(58)【調査した分野】(Int.Cl.,DB名)
【発明の概要】
【発明が解決しようとする課題】
【0006】
特許文献1に記載された技術では、適正な資金量を管理するために、過去の時系列パターンを検索して予測期間の必要資金量を予測し、必要資金量を圧縮するようにしている。しかし、過去の時系列パターンからの類推では、通常では発生しない不規則な資金取引量の変動があった場合には、必要資金量の予測が現実に必要とされる資金量と大きく乖離する可能性があり、適切な予測をすることができない。
【0007】
また、予め登録された時系列パターンが取引状況等の変化により変動したときには、その変動を適時に必要資金量の予測に反映させることができず、必要資金量の予測が現実の必要資金量と大幅に乖離することになる。
【0008】
本発明は、このような問題に鑑み、あらかじめ規定された変動要因によらない資金取引量全体の変動や当該変動要因により規定される取引パターン自体の変動に対しても予測を適時に適合させ、資金予測を的確に行うことを目的とする。
【課題を解決するための手段】
【0009】
本発明の一実施形態によれば、資金取引の時系列属性を取引要因に対応付けて記憶する記憶部と、資金取引量の入力を受け付ける受付部と、資金取引量と資金取引の時系列属性に基づき
口座残高の予想分布を算出する算出部とを備える情報処理装置が提供される。
【0010】
資金取引の時系列属性は、特定期間を構成する特定時間の資金取引割合であってもよい。
【0011】
本発明の一実施形態に係る情報処理装置は、算出部において、算出された
口座残高の予想分布を表示する表示部をさらに備えていてもよい。
【0012】
本発明の一実施形態に係る情報処理装置は、資金取引に符合する取引要因を選択する選択部をさらに備え、算出部は、選択部において選択された取引要因に基づき記憶部より読み出された時系列属性により
口座残高の予想分布を算出してもよい。
【0013】
本発明の一実施形態に係る情報処理装置は、記憶部において、相異なる複数の時系列属性と相異なる複数の取引要因とをそれぞれ一意に対応付けて記憶し、算出部は、選択部において取引要因が複数選択されたとき、選択された取引要因に対応する時系列属性を記憶部より読み出し、複数の該時系列情報に基づき
口座残高の予想分布を算出してもよい。
【0014】
口座残高の予想分布は一定範囲の誤差を含んでいてもよい。
【0015】
本発明の一実施形態に係る情報処理装置は、資金取引量が
口座残高の予想分布より乖離したときに、該
口座残高の予想分布を修正する入力を受け付ける修正入力受付部を含んでいてもよい。
【0016】
本発明の一実施形態に係る情報処理装置は、算出部が、修正入力受付部により受け付けられた修正入力に基づき、読み出された時系列属性を該修正入力に適合するように修正し、記憶部が、修正された時系列属性を取引要因に対応付けて記憶してもよい。
【0017】
本発明の一実施形態に係る情報処理装置は、算出部が、取引開始当初の資金残高に基づいて、
口座残高の予想分布の当初見込みを算出してもよい。

提供資料:

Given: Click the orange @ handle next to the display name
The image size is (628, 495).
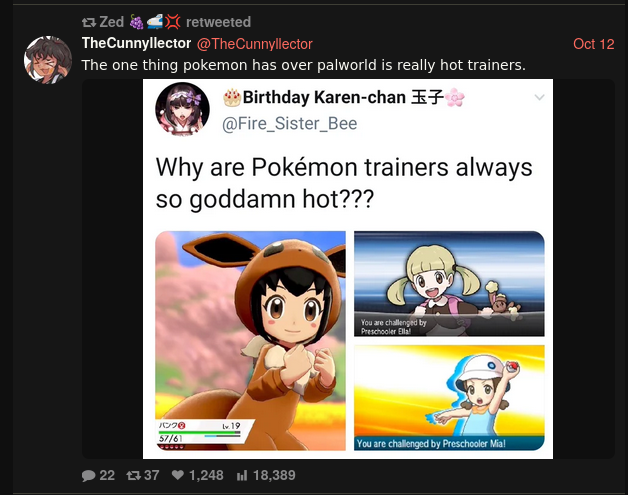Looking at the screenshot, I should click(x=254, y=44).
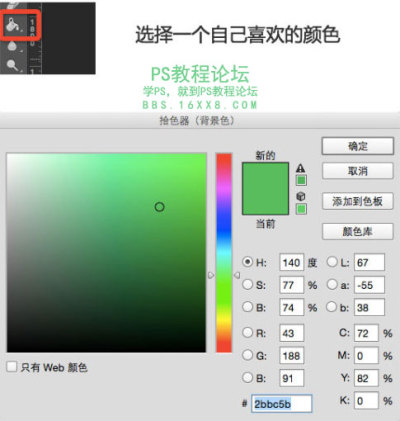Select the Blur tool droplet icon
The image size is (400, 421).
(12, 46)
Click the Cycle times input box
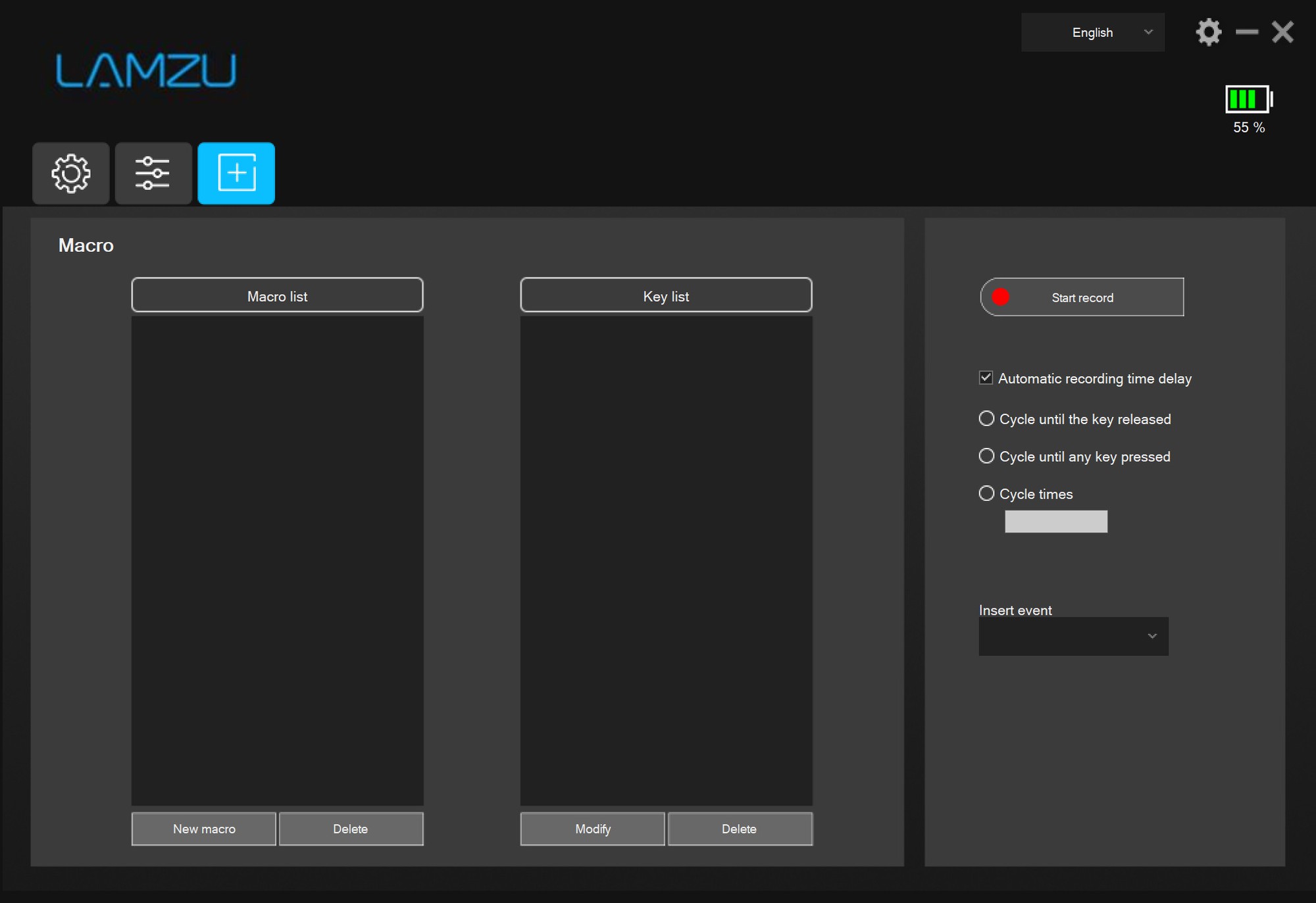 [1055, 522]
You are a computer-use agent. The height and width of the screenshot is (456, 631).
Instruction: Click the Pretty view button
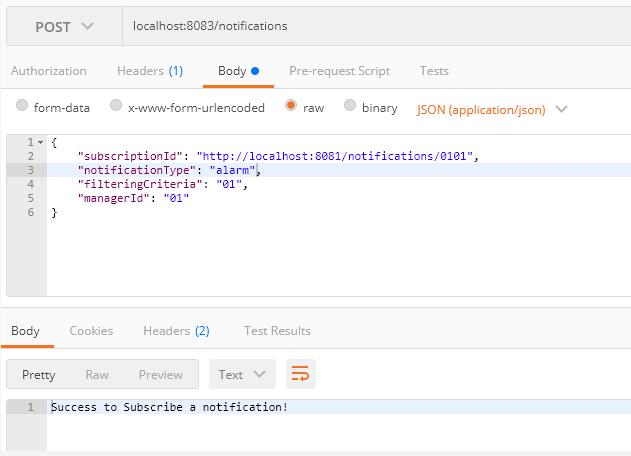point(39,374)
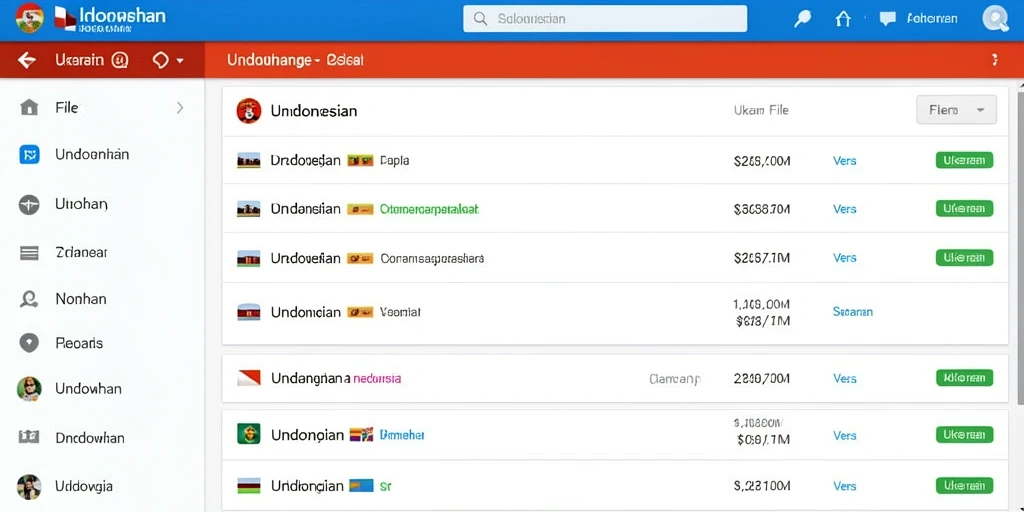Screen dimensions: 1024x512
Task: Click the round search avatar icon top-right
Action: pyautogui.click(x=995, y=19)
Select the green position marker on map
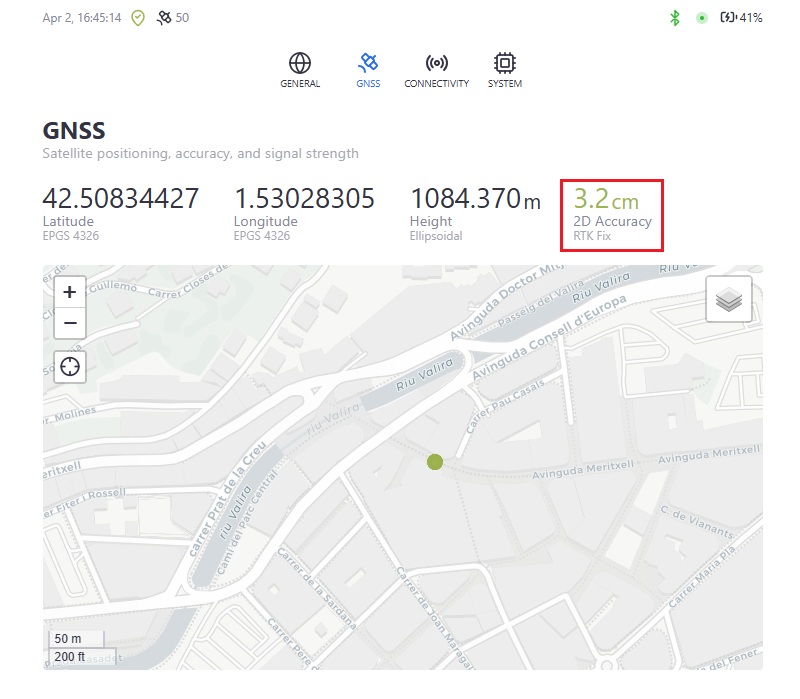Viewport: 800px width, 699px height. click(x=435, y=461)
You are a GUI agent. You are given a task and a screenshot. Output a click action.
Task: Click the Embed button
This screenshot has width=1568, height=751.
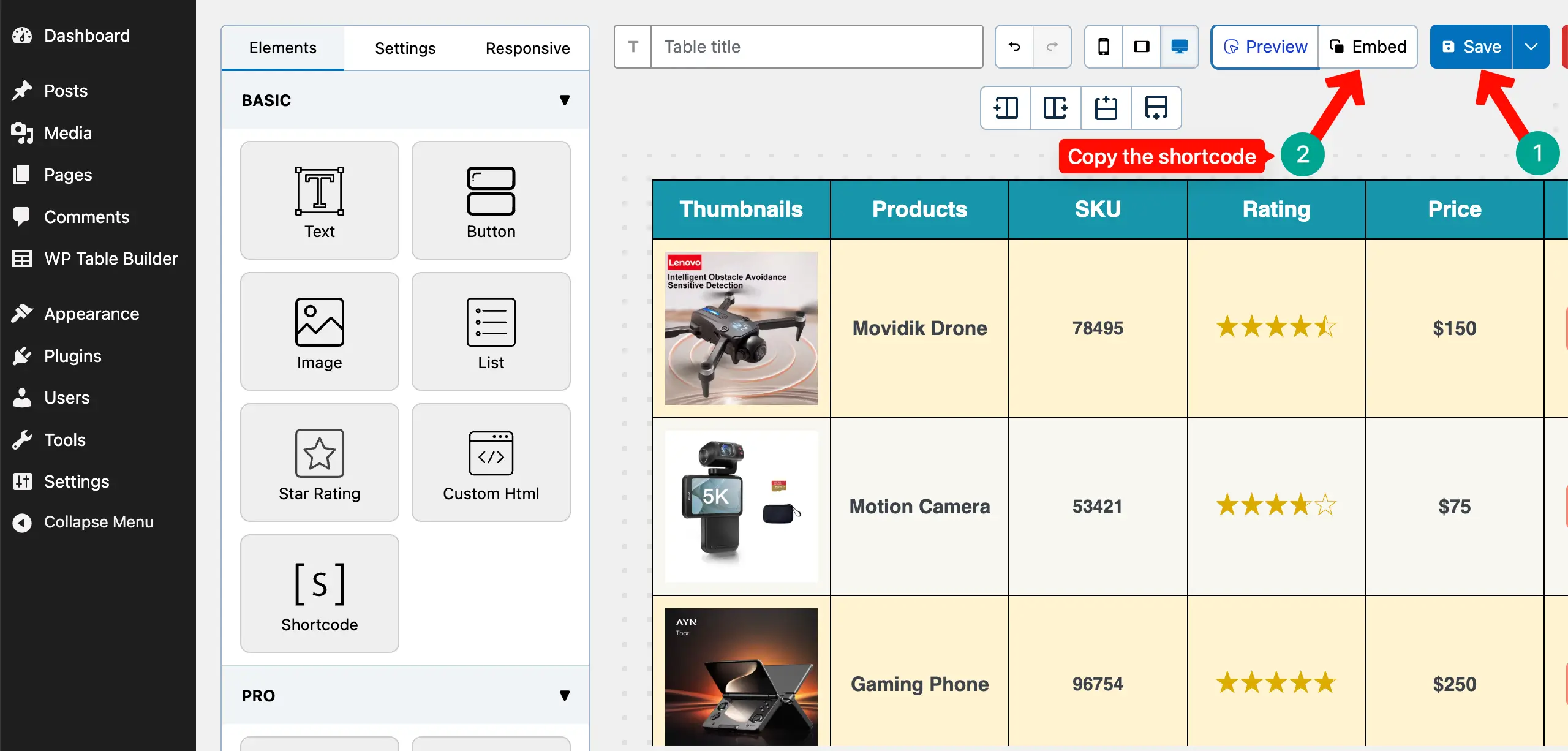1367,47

作業内容:
[1] 資金予測の特許文書について、次の問いに答えてください。
(a) 特許文献1に記載された技術では、予測期間の必要資金量を予測するために何を検索していますか。
(b) 資金取引の時系列属性は、何であってもよいとされていますか。
(c) 算出部は、口座残高の予想分布の当初見込みを何に基づいて算出してもよいとされていますか。
[2] 資金予測の特許文書のうち、「(58)【調査した分野】(Int.Cl.,DB名)」から「な予測をすることができない。」までの部分を一字一句たがえずに書き写してください。
[3] 資金予測の特許文書を、最後に示された文の後から書き継いでください。

解答例:
[1]
(a) 過去の時系列パターンです。
(b) 特定期間を構成する特定時間の資金取引割合です。
(c) 取引開始当初の資金残高です。

[2]
(58)【調査した分野】(Int.Cl.,DB名)
【発明の概要】
【発明が解決しようとする課題】
【0006】
特許文献1に記載された技術では、適正な資金量を管理するために、過去の時系列パターンを検索して予測期間の必要資金量を予測し、必要資金量を圧縮するようにしている。しかし、過去の時系列パターンからの類推では、通常では発生しない不規則な資金取引量の変動があった場合には、必要資金量の予測が現実に必要とされる資金量と大きく乖離する可能性があり、適切な予測をすることができない。

[3]
【0018】
本発明の一実施形態に係る情報処理装置は、算出部が、修正時点での資金残高に基づいて、
口座残高の予想分布の修正値を算出してもよい。
【0019】
本発明の一実施形態に係る情報処理装置は、算出部に
口座残高の予想分布と資金取引量の推移を比較する比較部を含んでいてもよい。
【0020】
本発明の一実施形態に係る情報処理装置は、算出部に、比較部が
口座残高の予想分布に対して資金取引量が乖離していると判断したとき、乖離原因を分析する分析部を含んでいてもよい。
【0021】
本発明の一実施形態に係る情報処理装置は、記憶部に、資金取引の変動要因データを記憶する要因データ記憶部と、資金取引の変動パターンを記憶するパターンデータ記憶部とを含み、分析部が、要因データ記憶部とパターンデータ記憶部からデータを読み出して乖離原因を分析してもよい。
【0022】
本発明の一実施形態に係る情報処理装置は、
口座残高の予想分布と資金取引量の推移を時系列にして重ねて表示する表示制御部を含んでいてもよい。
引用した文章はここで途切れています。